Karl Urban anchors the film as Johnny Cage, the washed-up action star at the center of the latest chapter in the franchise. The cast also includes Tadanobu Asano as Lord Raiden, Jessica McNamee as Sonya Blade, Martyn Ford as Emperor Shao Kahn, Adeline Rudolph as Kitana and Hiroyuki Sanada, who reprises his role as Hanzo Hasashi, also known as Scorpion. The movie opened in theaters on May 8 and brought in $38.5 million in its opening weekend from 3,503 North American theaters.
That first weekend looked strong, but the film’s footing weakened fast. It fell 65 percent in domestic ticket sales in its second weekend and made $13.4 million from May 15-17 while playing in 3,534 venues, then slid to 2,726 locations the following frame and 1,603 by May 29-31. By then, the domestic total had reached $78 million and the international haul $47.8 million, for a worldwide box office of $125.8 million.
Those numbers do not translate neatly into profit.
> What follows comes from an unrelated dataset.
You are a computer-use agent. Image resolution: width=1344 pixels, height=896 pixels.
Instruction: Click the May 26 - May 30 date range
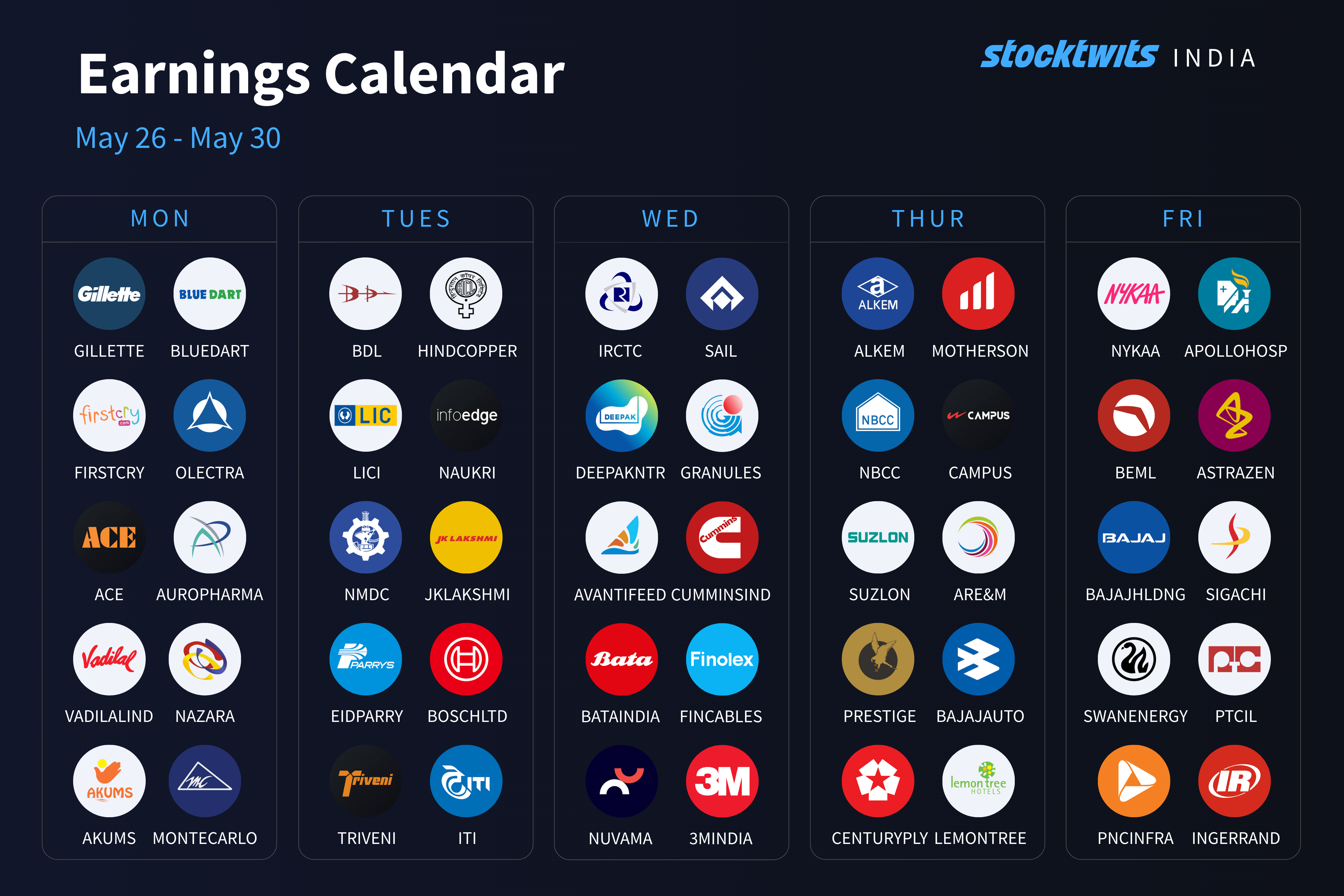[x=178, y=138]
The film was made for $80 million before marketing, and theaters typically keep about half of ticket sales, leaving the studio still on the hook to recover advertising costs from whatever comes next. That is why the move to digital matters: it gives the studio a fresh revenue stream after the theatrical run has clearly started to thin out.
A third installment is already in development, but whether the digital release improves the franchise’s financial picture will be judged by how much home viewers are willing to pay once the film arrives on June 9.